Assistant Attorney General

1 Memorandum for Jeanne S. Archibald, General Counsel, Department of the Treasury, from Timothy E. Flanigan, Assistant Attorney General, Office of Legal Counsel (Jan. 19, 1993) (1993 Op.).

2 Our reconsideration of the original opinion in this matter was initiated by a request from the USPS. The request was originally set forth in a letter dated May 4, 1993, from Mary S. Elcano, Vice President and General Counsel of the U.S. Postal Service, to Daniel Koffsky, Acting Assistant Attorney General, Office of Legal Counsel. By letter dated March 17, 1995, the USPS has consented to be bound by the final opinion to be issued by this Office in this matter. On the basis of that consent, we are proceeding with our reconsideration of the 1993 opinion.

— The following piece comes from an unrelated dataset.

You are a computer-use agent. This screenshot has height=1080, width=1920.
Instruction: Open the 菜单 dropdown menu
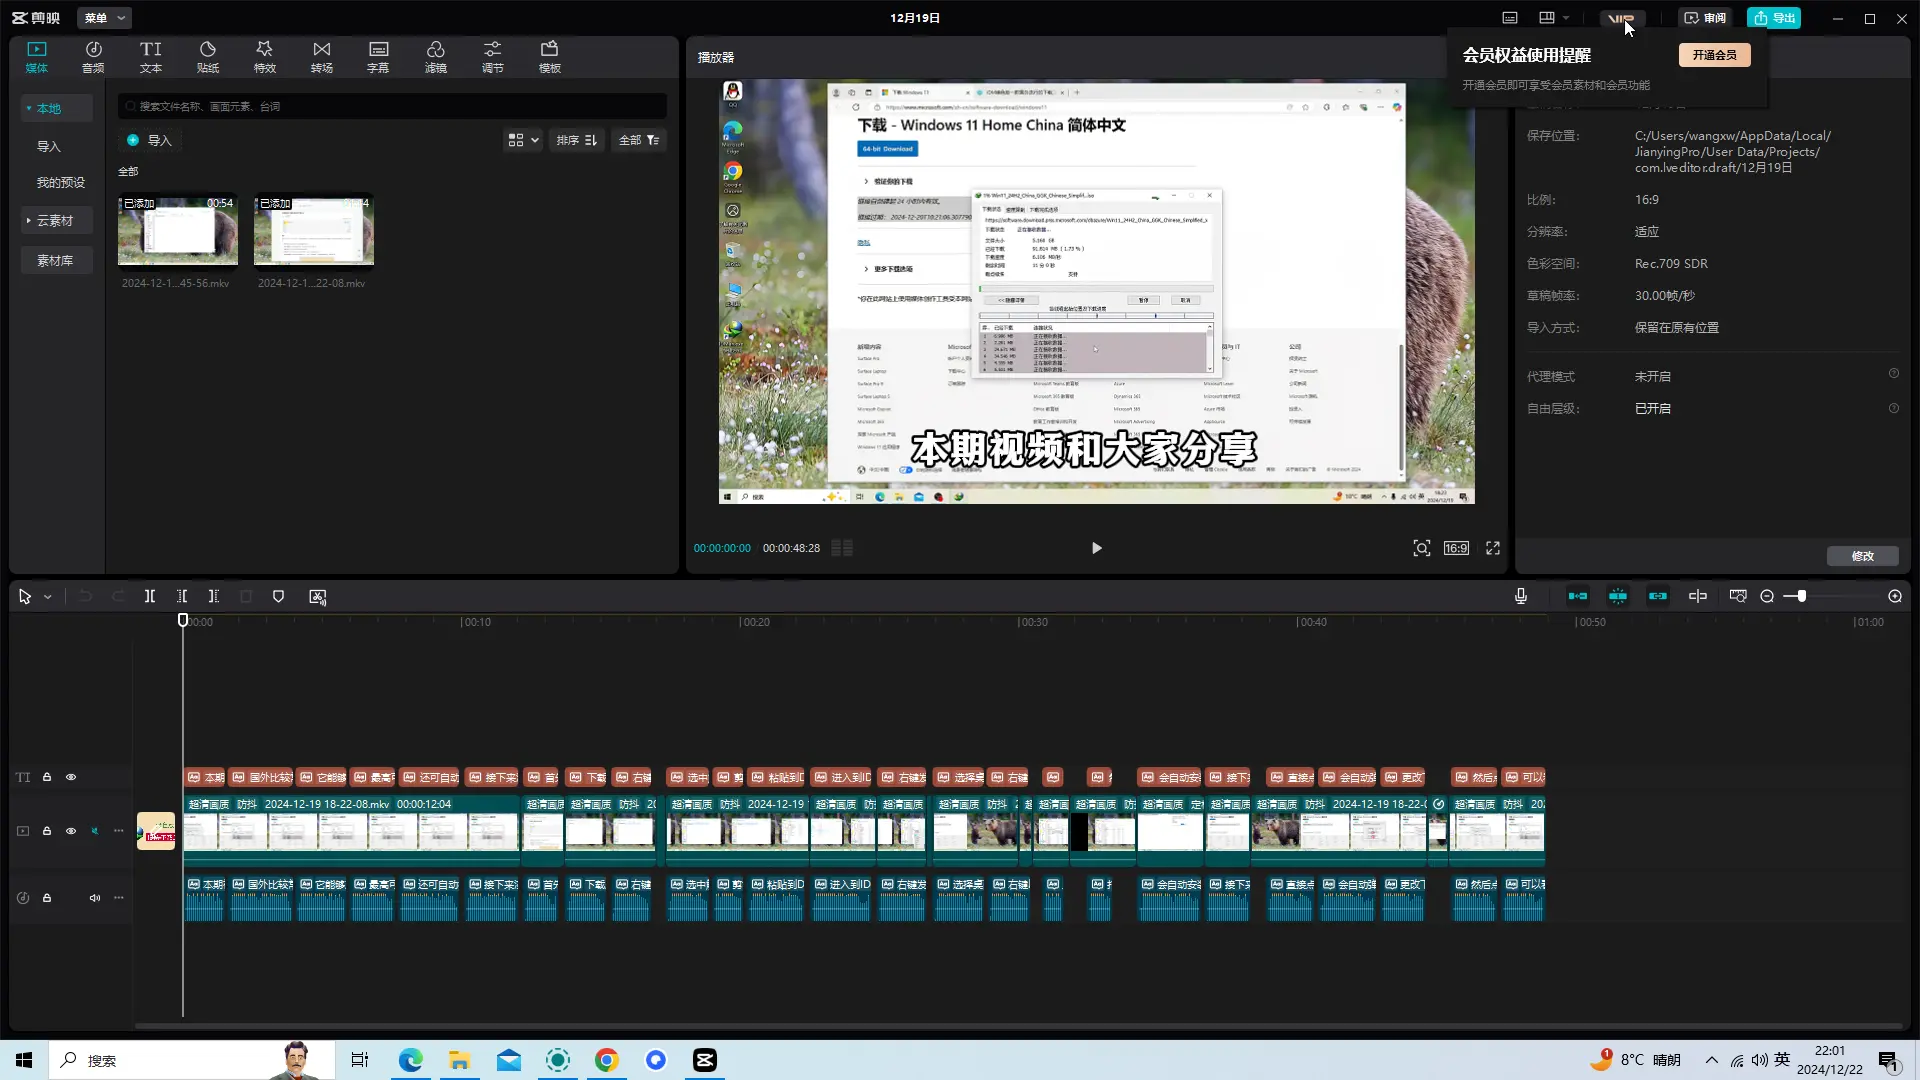click(104, 18)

3 In his 1977 opinion construing the investment and deposit restrictions of 39 U.S.C. 2003, the Attorney General emphasized that "the limitations in 2003 are limitations on any general powers [of the USPS] insofar as they apply to the Fund." 43 Op. Att'y Gen. No. 7 at 3. He further stated that "the authority to purchase Government Obligations, carefully described and carefully circumscribed in 2003(c), is to the exclusion of any other authority in this regard." Id.

4 In a portion of our 1993 opinion, we used the term "right of first refusal" as a shorthand label for one of the three possible readings that might be applied to Treasury's purchase rights under section 2006(a). 1993 Op. at 4. Here, we use the term in its general commercial sense rather than in the narrower sense in which we employed it in the 1993 opinion to describe a particular interpretation of section 2006(a).

5 This interpretation is consistent with then Under Secretary of the Treasury Paul Volcker's testimony during the Senate hearings on the PRA, where he stated that the provisions in question would give the Secretary the authority "to supervise the timing of the financing and the terms of any financing by the postal authority, but he can never put himself in a position where he is preventing the postal authority from obtaining what financing they think is necessary." Postal Modernization: Hearings Before the Senate Comm. on Post Office and Civil Service, 91st Cong., 1st Sess. 311 (1969).